=== Begin Enclosure ===
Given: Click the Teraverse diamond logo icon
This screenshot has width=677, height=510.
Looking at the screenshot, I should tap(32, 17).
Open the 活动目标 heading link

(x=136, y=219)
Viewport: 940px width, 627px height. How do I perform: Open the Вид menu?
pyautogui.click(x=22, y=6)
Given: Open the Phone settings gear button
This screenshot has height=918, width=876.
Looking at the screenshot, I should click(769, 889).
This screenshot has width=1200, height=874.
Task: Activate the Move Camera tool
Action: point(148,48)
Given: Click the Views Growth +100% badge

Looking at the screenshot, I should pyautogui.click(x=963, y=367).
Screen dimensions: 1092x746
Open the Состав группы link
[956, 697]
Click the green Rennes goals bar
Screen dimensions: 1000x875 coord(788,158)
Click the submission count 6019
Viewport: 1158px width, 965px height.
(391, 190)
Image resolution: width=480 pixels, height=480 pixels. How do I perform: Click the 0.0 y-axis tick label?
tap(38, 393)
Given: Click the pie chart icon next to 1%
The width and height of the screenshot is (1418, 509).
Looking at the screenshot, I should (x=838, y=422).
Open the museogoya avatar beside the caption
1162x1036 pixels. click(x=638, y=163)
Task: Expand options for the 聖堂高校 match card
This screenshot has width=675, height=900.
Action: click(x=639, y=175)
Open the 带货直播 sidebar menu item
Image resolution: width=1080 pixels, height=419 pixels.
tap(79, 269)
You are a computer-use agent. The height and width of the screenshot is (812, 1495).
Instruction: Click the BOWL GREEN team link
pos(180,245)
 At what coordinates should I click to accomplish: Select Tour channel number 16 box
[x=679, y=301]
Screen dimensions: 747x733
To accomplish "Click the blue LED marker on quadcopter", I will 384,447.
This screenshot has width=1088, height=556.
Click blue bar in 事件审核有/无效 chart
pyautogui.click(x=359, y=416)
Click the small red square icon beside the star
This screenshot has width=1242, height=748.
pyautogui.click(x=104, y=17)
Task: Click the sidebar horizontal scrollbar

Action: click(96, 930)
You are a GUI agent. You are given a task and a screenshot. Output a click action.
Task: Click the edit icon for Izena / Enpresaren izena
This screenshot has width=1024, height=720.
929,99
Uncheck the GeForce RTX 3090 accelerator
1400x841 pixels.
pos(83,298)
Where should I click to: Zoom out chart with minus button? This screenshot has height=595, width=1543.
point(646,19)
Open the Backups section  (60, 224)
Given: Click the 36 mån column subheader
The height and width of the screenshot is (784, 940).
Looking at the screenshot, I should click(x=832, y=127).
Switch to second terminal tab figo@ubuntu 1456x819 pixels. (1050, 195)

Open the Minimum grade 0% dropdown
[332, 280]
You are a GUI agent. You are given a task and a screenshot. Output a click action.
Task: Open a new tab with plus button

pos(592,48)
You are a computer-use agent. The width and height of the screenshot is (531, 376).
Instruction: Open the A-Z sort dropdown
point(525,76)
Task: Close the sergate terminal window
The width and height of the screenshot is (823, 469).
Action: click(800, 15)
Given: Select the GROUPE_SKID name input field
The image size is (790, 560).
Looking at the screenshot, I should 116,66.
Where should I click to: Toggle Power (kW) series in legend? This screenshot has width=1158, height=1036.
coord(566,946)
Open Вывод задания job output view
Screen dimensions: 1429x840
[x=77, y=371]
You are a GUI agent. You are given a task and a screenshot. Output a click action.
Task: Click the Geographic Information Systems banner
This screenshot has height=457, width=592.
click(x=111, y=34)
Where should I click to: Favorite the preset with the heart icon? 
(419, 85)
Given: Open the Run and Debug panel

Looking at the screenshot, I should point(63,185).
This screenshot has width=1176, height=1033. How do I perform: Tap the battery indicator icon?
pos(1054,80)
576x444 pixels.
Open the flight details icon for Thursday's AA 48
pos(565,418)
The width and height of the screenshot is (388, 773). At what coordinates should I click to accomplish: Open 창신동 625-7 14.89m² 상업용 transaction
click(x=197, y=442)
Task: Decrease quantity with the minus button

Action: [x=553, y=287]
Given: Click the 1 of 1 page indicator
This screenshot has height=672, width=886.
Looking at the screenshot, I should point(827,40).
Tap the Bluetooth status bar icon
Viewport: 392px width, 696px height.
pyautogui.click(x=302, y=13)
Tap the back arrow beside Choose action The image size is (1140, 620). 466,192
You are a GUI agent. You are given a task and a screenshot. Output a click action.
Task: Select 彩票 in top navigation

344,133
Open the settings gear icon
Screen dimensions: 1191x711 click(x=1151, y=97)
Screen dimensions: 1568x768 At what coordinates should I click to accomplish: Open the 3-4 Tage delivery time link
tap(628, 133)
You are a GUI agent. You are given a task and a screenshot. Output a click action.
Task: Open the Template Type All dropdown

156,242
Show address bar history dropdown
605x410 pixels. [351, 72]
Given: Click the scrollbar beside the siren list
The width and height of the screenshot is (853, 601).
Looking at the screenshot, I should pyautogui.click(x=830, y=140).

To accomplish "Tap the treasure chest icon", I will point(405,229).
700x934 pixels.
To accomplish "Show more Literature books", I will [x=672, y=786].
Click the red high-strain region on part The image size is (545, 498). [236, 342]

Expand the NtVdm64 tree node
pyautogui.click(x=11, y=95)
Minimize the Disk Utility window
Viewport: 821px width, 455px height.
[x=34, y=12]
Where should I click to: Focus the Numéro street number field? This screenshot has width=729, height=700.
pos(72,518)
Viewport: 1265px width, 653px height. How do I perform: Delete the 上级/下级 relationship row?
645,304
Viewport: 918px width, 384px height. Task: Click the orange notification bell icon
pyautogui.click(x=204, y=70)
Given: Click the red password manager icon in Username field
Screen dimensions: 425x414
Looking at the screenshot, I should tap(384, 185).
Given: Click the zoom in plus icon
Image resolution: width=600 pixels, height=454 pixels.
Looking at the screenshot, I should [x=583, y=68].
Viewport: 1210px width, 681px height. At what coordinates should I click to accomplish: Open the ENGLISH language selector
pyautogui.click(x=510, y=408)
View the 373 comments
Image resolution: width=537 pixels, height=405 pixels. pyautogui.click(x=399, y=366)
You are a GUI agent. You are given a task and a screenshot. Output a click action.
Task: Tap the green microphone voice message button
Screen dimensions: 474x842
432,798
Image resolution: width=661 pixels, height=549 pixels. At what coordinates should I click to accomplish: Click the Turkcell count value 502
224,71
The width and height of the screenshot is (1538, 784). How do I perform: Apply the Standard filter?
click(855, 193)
=== End Enclosure ===
_YOUR TASK:_ Copy out the records once more. Match them exactly.

_ANSWER TO THIS TASK:_
Given: Click the Teraverse diamond logo icon
This screenshot has width=677, height=510.
Looking at the screenshot, I should tap(32, 17).
Open the 活动目标 heading link

(x=136, y=219)
Viewport: 940px width, 627px height. How do I perform: Open the Вид menu?
pyautogui.click(x=22, y=6)
Given: Open the Phone settings gear button
This screenshot has height=918, width=876.
Looking at the screenshot, I should click(769, 889).
This screenshot has width=1200, height=874.
Task: Activate the Move Camera tool
Action: point(148,48)
Given: Click the Views Growth +100% badge

Looking at the screenshot, I should pyautogui.click(x=963, y=367).
Screen dimensions: 1092x746
Open the Состав группы link
[956, 697]
Click the green Rennes goals bar
Screen dimensions: 1000x875 coord(788,158)
Click the submission count 6019
Viewport: 1158px width, 965px height.
(391, 190)
Image resolution: width=480 pixels, height=480 pixels. How do I perform: Click the 0.0 y-axis tick label?
tap(38, 393)
Given: Click the pie chart icon next to 1%
The width and height of the screenshot is (1418, 509).
Looking at the screenshot, I should (x=838, y=422).
Open the museogoya avatar beside the caption
1162x1036 pixels. click(x=638, y=163)
Task: Expand options for the 聖堂高校 match card
This screenshot has width=675, height=900.
Action: click(x=639, y=175)
Open the 带货直播 sidebar menu item
Image resolution: width=1080 pixels, height=419 pixels.
tap(79, 269)
You are a computer-use agent. The height and width of the screenshot is (812, 1495).
Instruction: Click the BOWL GREEN team link
pos(180,245)
 At what coordinates should I click to accomplish: Select Tour channel number 16 box
[x=679, y=301]
Screen dimensions: 747x733
To accomplish "Click the blue LED marker on quadcopter", I will 384,447.
This screenshot has width=1088, height=556.
Click blue bar in 事件审核有/无效 chart
pyautogui.click(x=359, y=416)
Click the small red square icon beside the star
This screenshot has width=1242, height=748.
pyautogui.click(x=104, y=17)
Task: Click the sidebar horizontal scrollbar

Action: click(96, 930)
You are a GUI agent. You are given a task and a screenshot. Output a click action.
Task: Click the edit icon for Izena / Enpresaren izena
This screenshot has width=1024, height=720.
929,99
Uncheck the GeForce RTX 3090 accelerator
1400x841 pixels.
pos(83,298)
Where should I click to: Zoom out chart with minus button? This screenshot has height=595, width=1543.
point(646,19)
Open the Backups section  (60, 224)
Given: Click the 36 mån column subheader
The height and width of the screenshot is (784, 940).
Looking at the screenshot, I should click(x=832, y=127).
Switch to second terminal tab figo@ubuntu 1456x819 pixels. (1050, 195)

Open the Minimum grade 0% dropdown
[332, 280]
You are a GUI agent. You are given a task and a screenshot. Output a click action.
Task: Open a new tab with plus button

pos(592,48)
You are a computer-use agent. The width and height of the screenshot is (531, 376).
Instruction: Open the A-Z sort dropdown
point(525,76)
Task: Close the sergate terminal window
The width and height of the screenshot is (823, 469).
Action: click(800, 15)
Given: Select the GROUPE_SKID name input field
The image size is (790, 560).
Looking at the screenshot, I should 116,66.
Where should I click to: Toggle Power (kW) series in legend? This screenshot has width=1158, height=1036.
coord(566,946)
Open Вывод задания job output view
Screen dimensions: 1429x840
[x=77, y=371]
You are a GUI agent. You are given a task and a screenshot. Output a click action.
Task: Click the Geographic Information Systems banner
This screenshot has height=457, width=592.
click(x=111, y=34)
Where should I click to: Favorite the preset with the heart icon? 
(419, 85)
Given: Open the Run and Debug panel

Looking at the screenshot, I should point(63,185).
This screenshot has width=1176, height=1033. How do I perform: Tap the battery indicator icon?
pos(1054,80)
576x444 pixels.
Open the flight details icon for Thursday's AA 48
pos(565,418)
The width and height of the screenshot is (388, 773). At what coordinates should I click to accomplish: Open 창신동 625-7 14.89m² 상업용 transaction
click(x=197, y=442)
Task: Decrease quantity with the minus button

Action: [x=553, y=287]
Given: Click the 1 of 1 page indicator
This screenshot has height=672, width=886.
Looking at the screenshot, I should point(827,40).
Tap the Bluetooth status bar icon
Viewport: 392px width, 696px height.
pyautogui.click(x=302, y=13)
Tap the back arrow beside Choose action The image size is (1140, 620). 466,192
You are a GUI agent. You are given a task and a screenshot. Output a click action.
Task: Select 彩票 in top navigation

344,133
Open the settings gear icon
Screen dimensions: 1191x711 click(x=1151, y=97)
Screen dimensions: 1568x768 At what coordinates should I click to accomplish: Open the 3-4 Tage delivery time link
tap(628, 133)
You are a GUI agent. You are given a task and a screenshot. Output a click action.
Task: Open the Template Type All dropdown

156,242
Show address bar history dropdown
605x410 pixels. [351, 72]
Given: Click the scrollbar beside the siren list
The width and height of the screenshot is (853, 601).
Looking at the screenshot, I should pyautogui.click(x=830, y=140).

To accomplish "Tap the treasure chest icon", I will point(405,229).
700x934 pixels.
To accomplish "Show more Literature books", I will [x=672, y=786].
Click the red high-strain region on part The image size is (545, 498). [236, 342]

Expand the NtVdm64 tree node
pyautogui.click(x=11, y=95)
Minimize the Disk Utility window
Viewport: 821px width, 455px height.
[x=34, y=12]
Where should I click to: Focus the Numéro street number field? This screenshot has width=729, height=700.
pos(72,518)
Viewport: 1265px width, 653px height. How do I perform: Delete the 上级/下级 relationship row?
645,304
Viewport: 918px width, 384px height. Task: Click the orange notification bell icon
pyautogui.click(x=204, y=70)
Given: Click the red password manager icon in Username field
Screen dimensions: 425x414
Looking at the screenshot, I should tap(384, 185).
Given: Click the zoom in plus icon
Image resolution: width=600 pixels, height=454 pixels.
Looking at the screenshot, I should [x=583, y=68].
Viewport: 1210px width, 681px height. At what coordinates should I click to accomplish: Open the ENGLISH language selector
pyautogui.click(x=510, y=408)
View the 373 comments
Image resolution: width=537 pixels, height=405 pixels. pyautogui.click(x=399, y=366)
You are a GUI agent. You are given a task and a screenshot. Output a click action.
Task: Tap the green microphone voice message button
Screen dimensions: 474x842
432,798
Image resolution: width=661 pixels, height=549 pixels. At what coordinates should I click to accomplish: Click the Turkcell count value 502
224,71
The width and height of the screenshot is (1538, 784). How do I perform: Apply the Standard filter?
click(855, 193)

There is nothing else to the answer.